Lehmann Maupin presents SpaceRace, an exhibition curated by Dexter Wimberly, that gathers five artists whose work is informed by a masterful understanding of pattern, materiality, and symbology: Leonardo Benzant, McArthur Binion, Alteronce Gumby, Nicholas Hlobo, and Brittney Leeanne Williams.
The works on view, which include painting, sculpture, and mixed media, use light, color, and unexpected source materials to prompt us to contemplate our place in the universe, explore ideas of spirituality, and engage with varied perceptions of reality. In this context, the term SpaceRace has a dual meaning. It is a reference to the 20th-century competition between two Cold War rivals (the United States and the Soviet Union), who sought dominance in space beyond our planet. It is also a satirical reference to the commodification of Black art in the 21st century.
Leonardo Benzant creates structures that reflect multiple patterns and chance operations that suggest the influence of spiritual forces behind the work and its ideas. Aesthetic principles like improvisation, polyrhythms, and “call and response,” express themselves in the materiality of his work. Working with materials such as fiber, textiles, and beads, Benzant transforms them into artistic expressions beyond the Western canon. Each bead, each strand, each form wrapped and bound, pulls from traditional African healing and spiritual practices.

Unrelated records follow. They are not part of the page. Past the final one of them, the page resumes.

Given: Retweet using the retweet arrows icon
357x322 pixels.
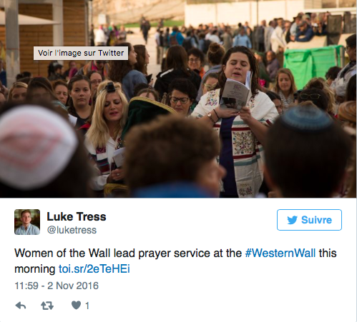Looking at the screenshot, I should [x=47, y=306].
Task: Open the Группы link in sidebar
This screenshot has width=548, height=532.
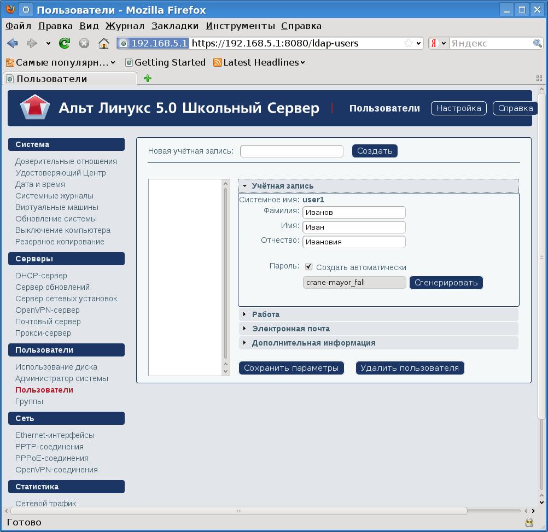Action: 29,401
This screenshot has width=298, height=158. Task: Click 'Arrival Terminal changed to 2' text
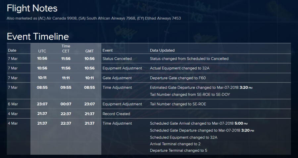tap(175, 144)
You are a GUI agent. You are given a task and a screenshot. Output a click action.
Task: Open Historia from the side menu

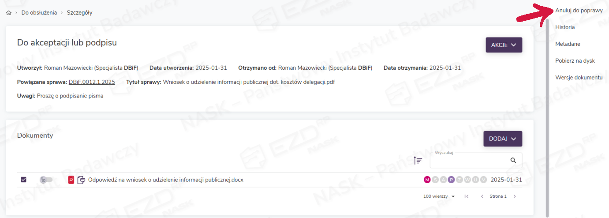565,27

Alteronce Gumby’s vivid interstellar paintings emerge from his profound fascination with the cosmos and theories of energy. His prismatic fields add new perspectives to the history of abstract painting by proposing deliberate connections between color, society and the universe. Alteronce’s desire to interpret unknown territory is enhanced by his query into how societal conditions impact life on our planet. His practice serves as a portal into untouched worlds. It is in this context that Alteronce develops his extraterrestrial vistas.
McArthur Binion creates highly personal and labor-intensive works that assert his unique position between minimalism, identity politics, and abstraction. Binion employs elemental materials such as oil stick, ink, and graphite to create a dense interlacing grid on the surface of his paintings. This hand-made geometry is applied to a ground layer of neatly tiled images—reproductions of personal photos and documents— that offer glimpses into the artist’s life: his birth certificate from Mississippi, the farm house where he was born, a passport-sized self-portrait, or an address book capturing his formative years in New York City.
Highly influenced by poetry and bebop jazz, Binion swings between improvisation and order, abstraction, and biography. His works refuse easy categorization, continuously shifting between a critique and an acceptance of the minimalist aesthetic, ultimately rooting the works in an individual dedication to the process of painting.
Nicholas Hlobo is known for creating hybrid objects, intricately weaving ribbon and leather into crisply primed canvas alongside wood and rubber detritus. Each material holds charged associations with cultural, gendered, sexual, and national identity, creating a complex visual narrative that references ideas around post-apartheid nationhood and bodily healing. Using the metaphor of himself as a surgeon, Hlobo treats the canvas like a physical being, ready to be cut open and sewn up at his discretion. Guided by the subconscious, Hlobo allows the kaleidoscopic gradients of paint to conjure abstract figurative renderings on the canvas.
Brittney Leeanne Williams focuses on the body as the primary subject of her pictorial investigations. Her works depict human-like forms in a state of transformation, with bodies contorted and shaped in unusual ways—figures entangled in draperies, all subject to unseen pressures or forces that extend beyond the visible.
These figures twist and knot themselves into emotional compositions, enduring complex physical maneuvers to the extent that bodies, skies, and landscapes merge into a transcendent fusion, where corporeal presence blends with the intangible. With a rich and deep color palette, Williams infuses an interplay between the seen and the unseen, echoing the delicate balance between the presence and absence of the body on the canvas.